Two decades is quite the landmark for any organisation, especially in our ecosystem. We see this as a great achievement that we have continued to be the leaders in the space for all this time — not only in our numbers but also in the quality of work that has come from the agency. But we don’t see ourselves as the oldest. In fact, we see ourselves as the youngest. I say that because culturally every year has been different for us. We have constantly worked towards creating a newer and exciting year, every year.
One must also acknowledge the role that leaders of the agency have played in this, such as Ashutosh Srivastava, Vikram Sakhuja, R. Gowthaman and Ravi Rao, who have all led the agency in the last two decades. It has also meant celebrating all the employees who have been here with us for these 20 years, and our clients — both long term and newer ones — who have helped us in reaching this landmark.

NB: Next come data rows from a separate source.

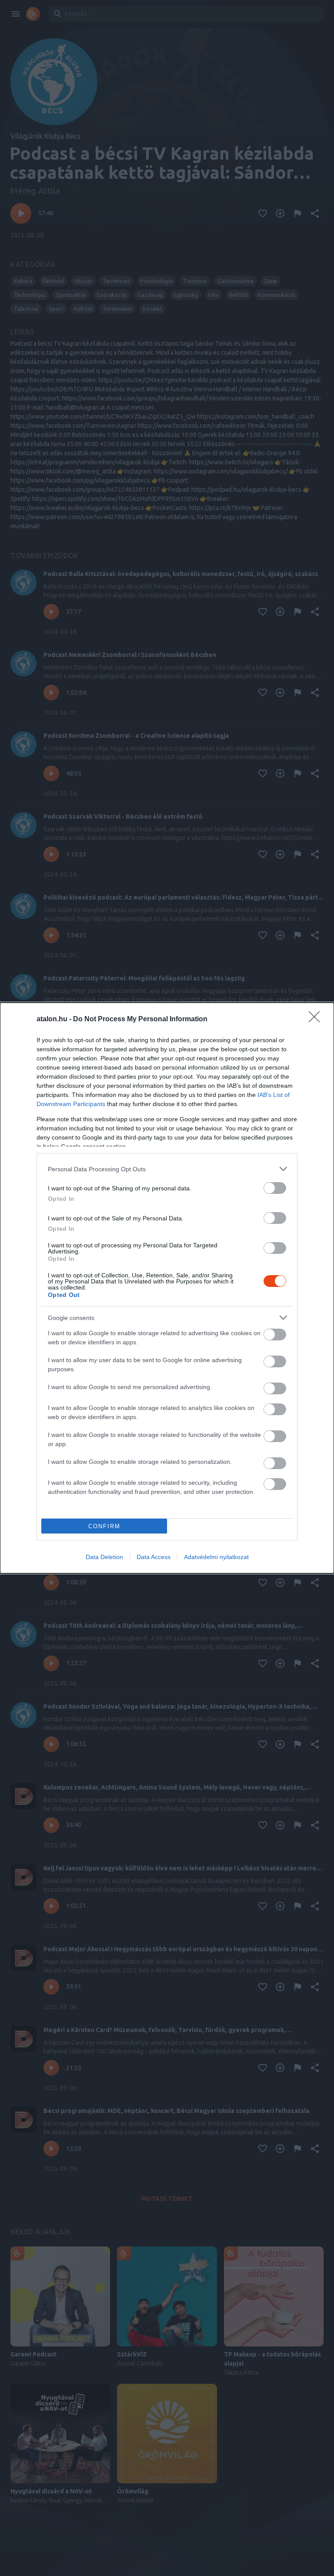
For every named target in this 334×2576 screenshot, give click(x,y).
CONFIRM (104, 1526)
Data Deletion (104, 1556)
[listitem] (167, 1168)
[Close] (317, 1019)
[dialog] (167, 1288)
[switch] (275, 1188)
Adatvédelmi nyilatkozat (216, 1556)
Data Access (153, 1556)
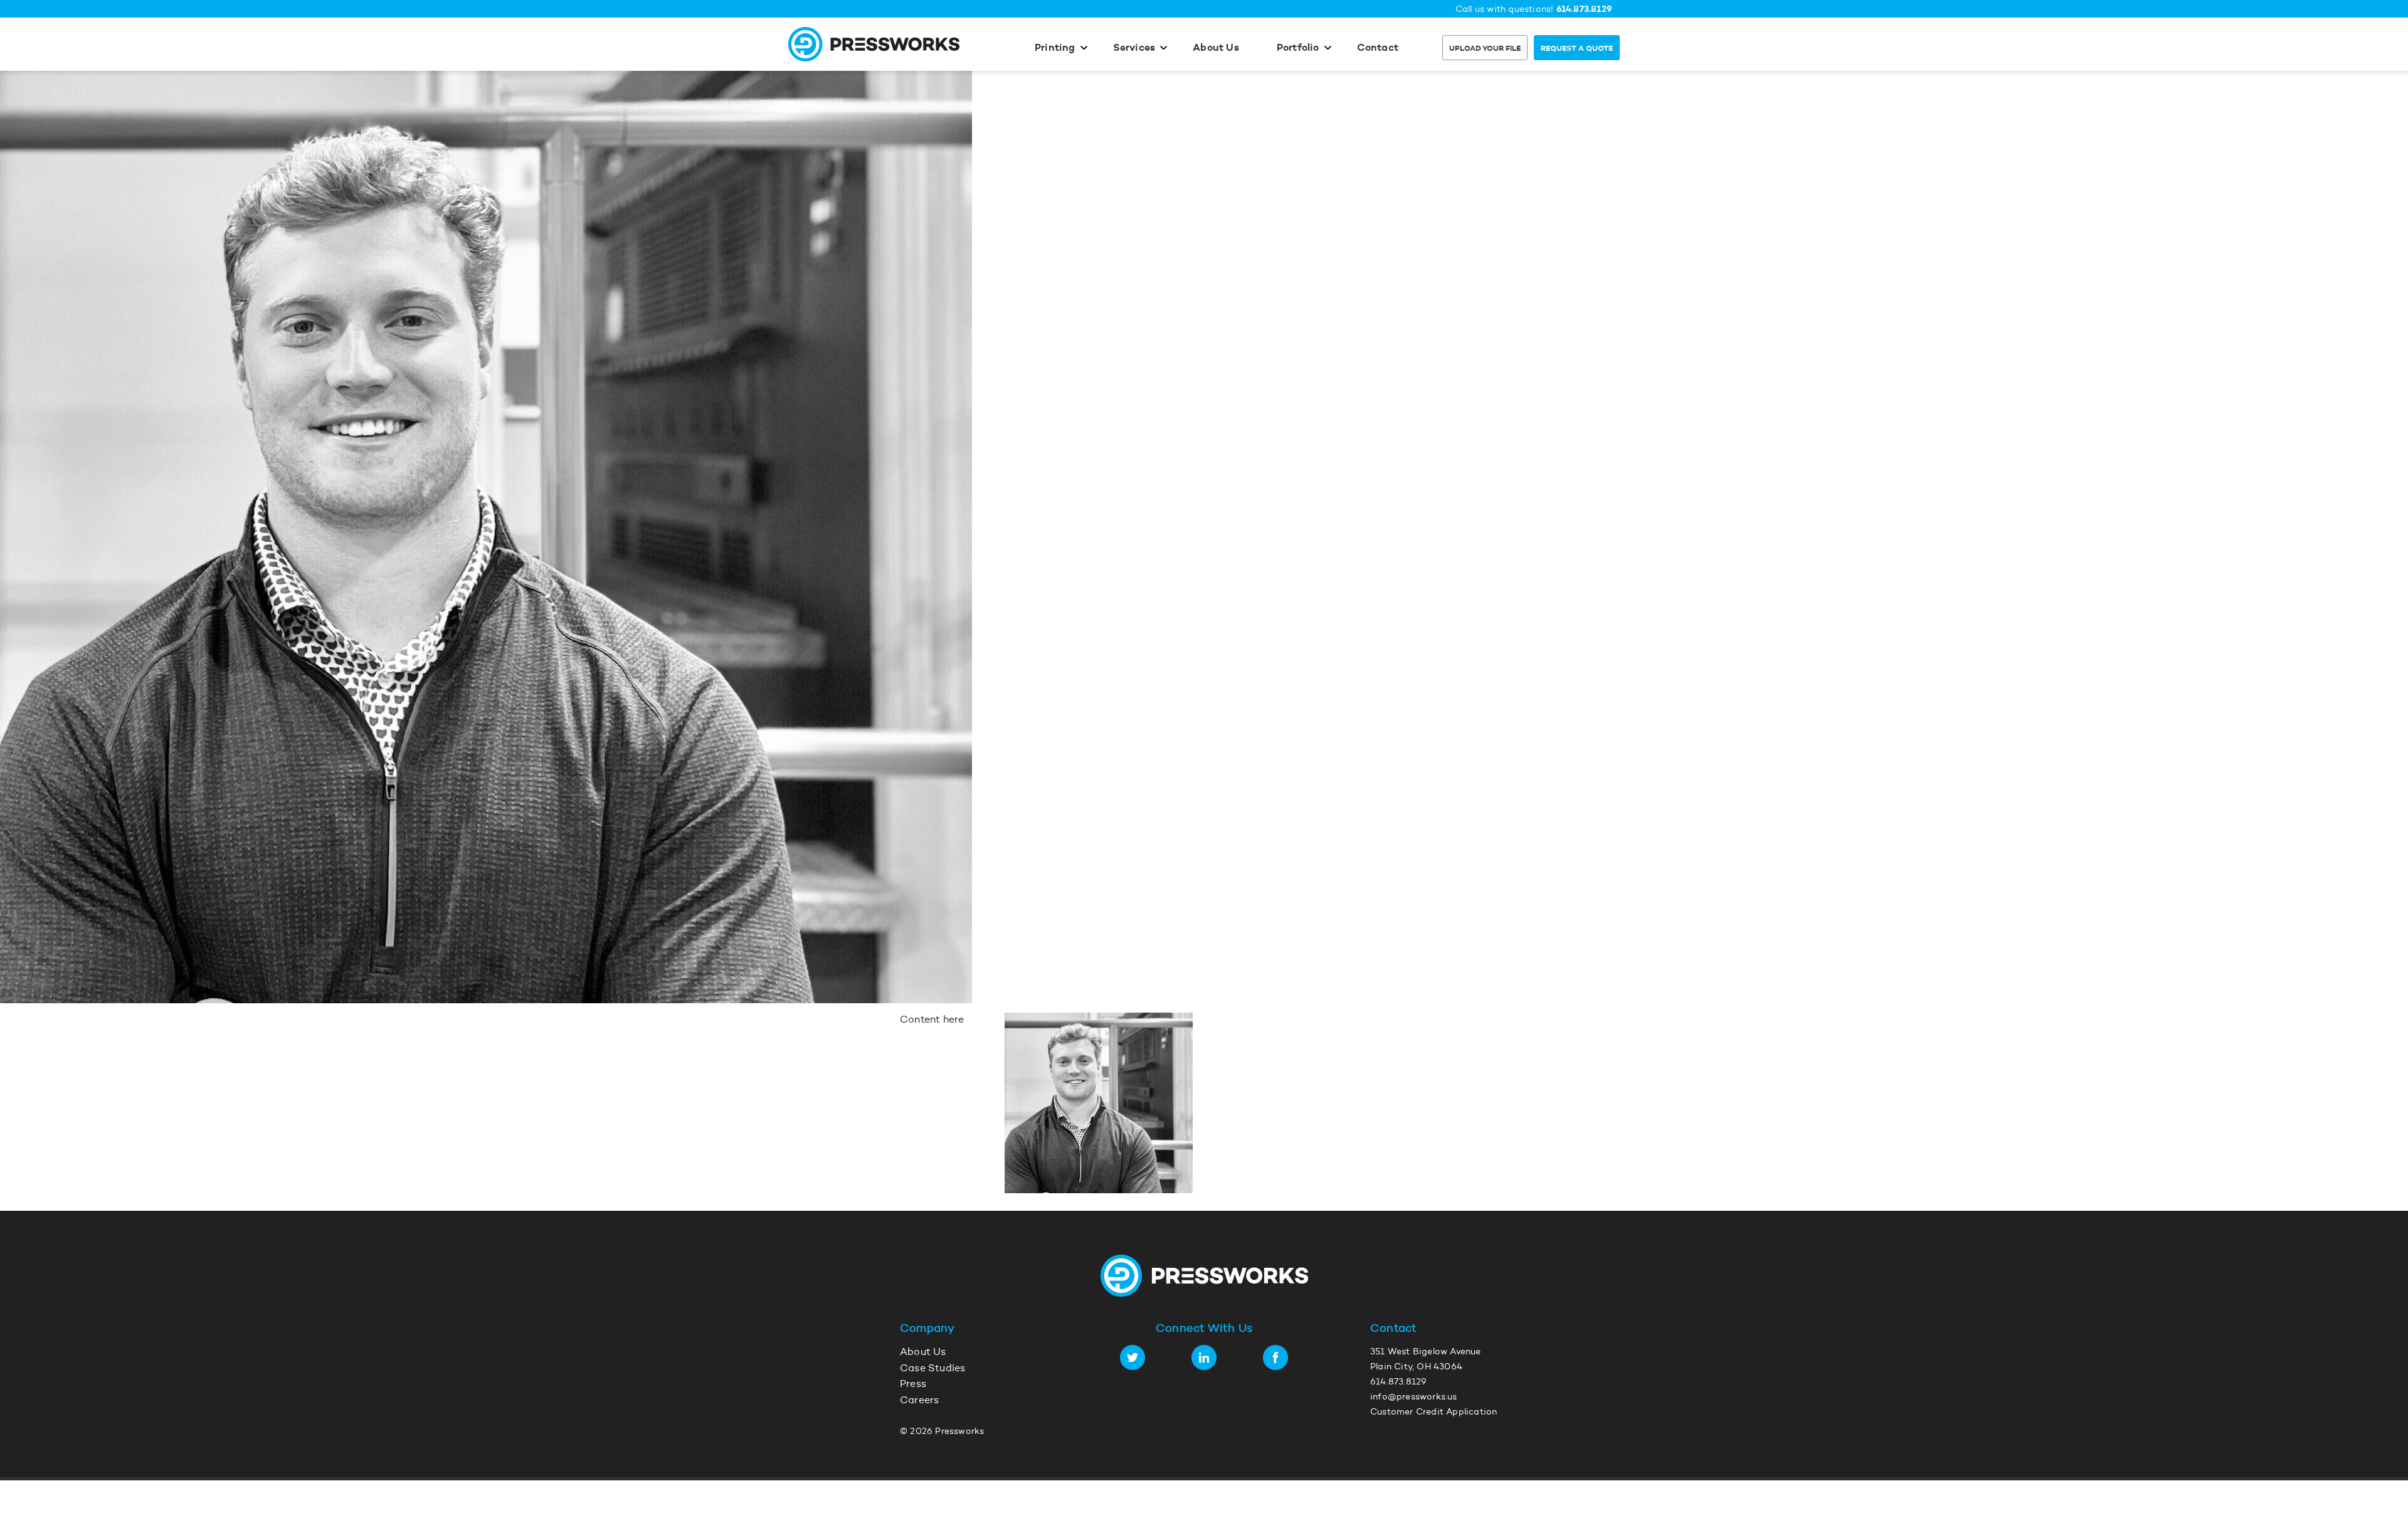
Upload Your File (1485, 49)
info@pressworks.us (1413, 1397)
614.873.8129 (1584, 9)
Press (913, 1384)
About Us (1216, 48)
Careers (919, 1401)
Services (1134, 48)
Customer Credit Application (1433, 1412)
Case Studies (932, 1369)
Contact (1377, 48)
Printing (1055, 48)
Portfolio (1298, 48)
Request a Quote (1577, 49)
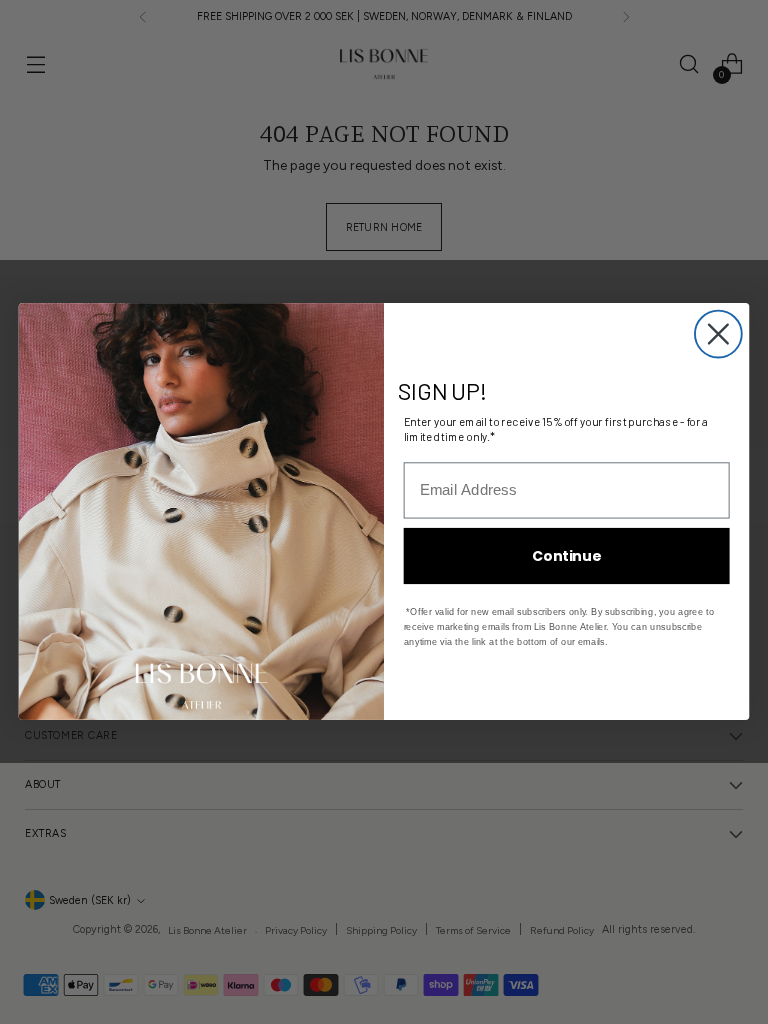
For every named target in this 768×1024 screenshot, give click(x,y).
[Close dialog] (718, 334)
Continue (566, 556)
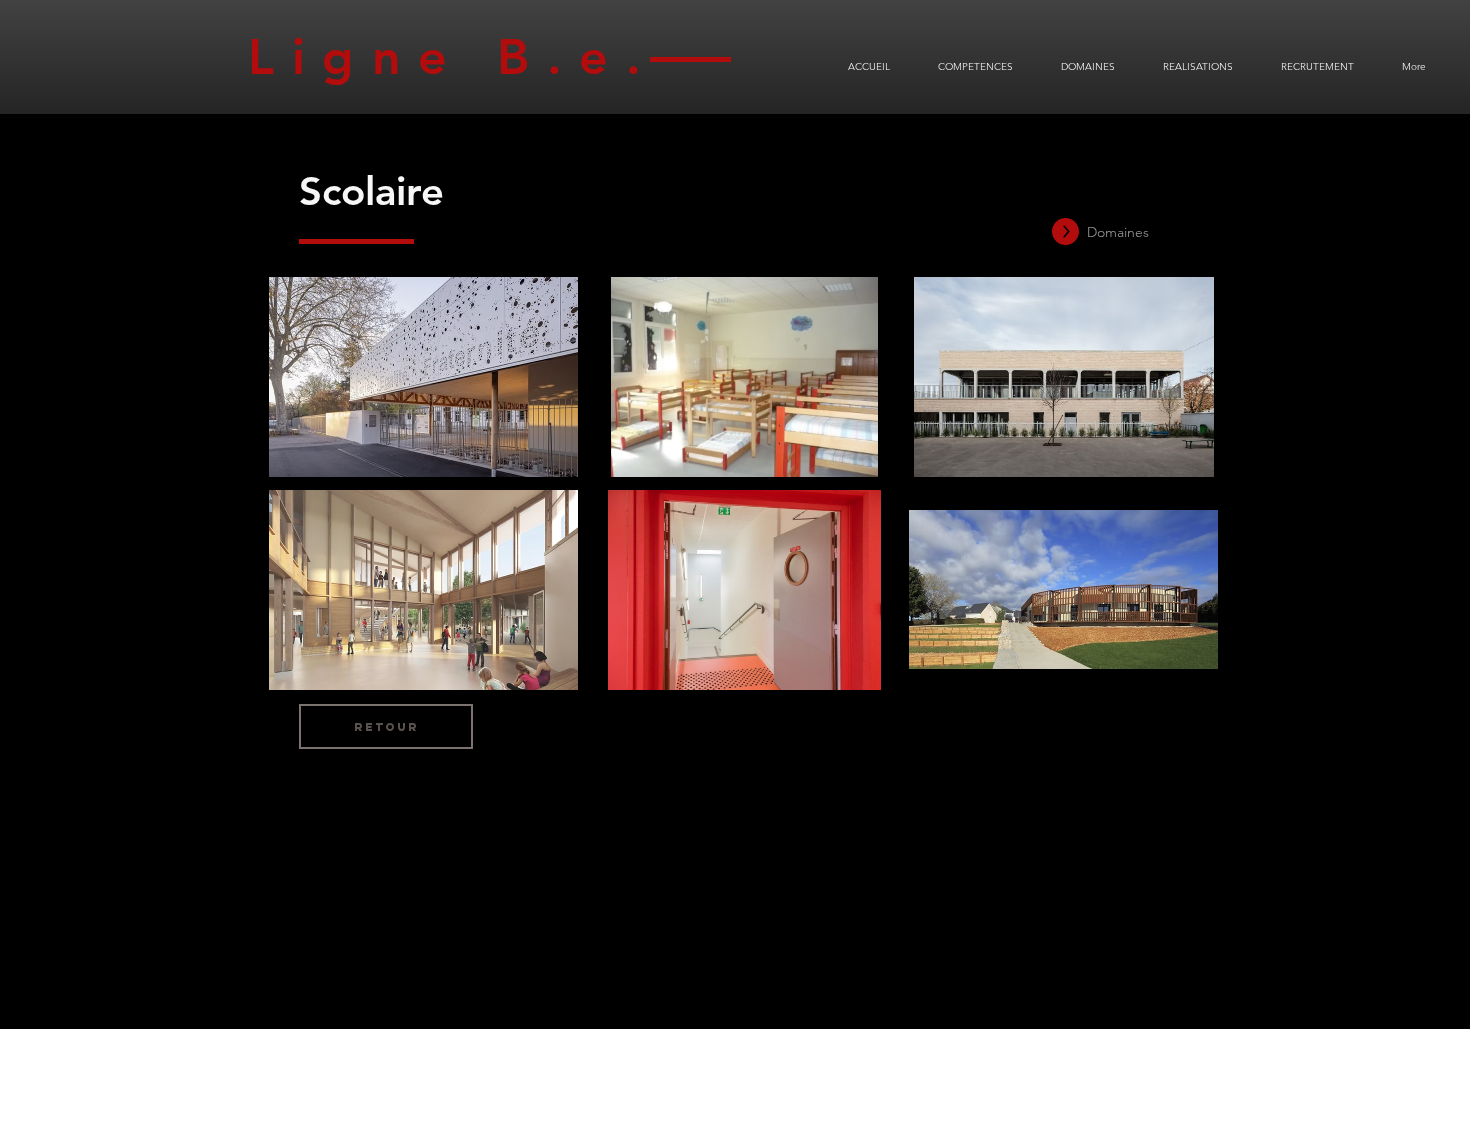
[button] (423, 377)
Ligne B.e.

Some of the challenges of the business — such as the media agency business model or concerns such as undercutting — also have not changed. Why is that?
I would say there has been evolution on each business model. We see what is more relevant for each client or brand to win or address challenges, and we follow that. Our adaptive marketing framework suits this purpose in being relevant. Rates, scale and volume are important, and we have leveraged all to benefit clients, but we have also leveraged it for knowledge.
The kind of focus that we have put on data for instance, has led to the sharpening of all of our tools and products. From a content perspective, we have worked on different brands and we have worked on genres such as music and sports. It is important that we do all this and infuse technology in that. FAST was created with this in mind, and to address all aspects of brand engagement to produce best results. Everything we do now strives to produce better outcomes for our clients.
Do you disagree that agencies with scale are considered the strongest even today?
It would be inappropriate to say scale is not a great tool, but it is not the only thing. The context of scale still has to connect back with the value we bring to our clients. But in our pursuit to create more value, we cannot rely only on scale. There is a partner ecosystem to consider. Ideas can come from anywhere; co-creation is a great asset today. We have LOOP for instance, where all partners of a brand come together to understand the consumer and serve the client better.
The media agency business has been challenged more than once by the likes of consultancies such as Accenture or McKenzie. Do you see companies such as these, that are not necessarily part of the advertising ecosystem, as competition?
Consultancies have multiple skills and facets, much like we do. It is important to understand what a skill is, and what comprehensive thinking do people bring. We have to play with people who are stronger because that is how we will grow. Firms such as these, consult in different verticals, and there is much to learn from them as they have from us. It is a complementary relationship. I don’t see it as a complete competition. At the same time, both sides must evolve together to see how they can each be strengthened further. Whenever we collaborate, clients get more value. Collaboration, and knowing who brings what, is essential for newer and inventive models.
Finally, what do you see as the biggest game changer in the years ahead?
At the cost of repeating myself, I would have to say talent. Winning will come from the combination of getting newer solutions, getting strategies right, executing them well, and making sure that everything that you have to offer to clients comes together and works. At the centre of all this, is the talent. In the past two decades, Mindshare has created some of the strongest leaders within the system, and also in the industry. Our biggest strength will always be our people.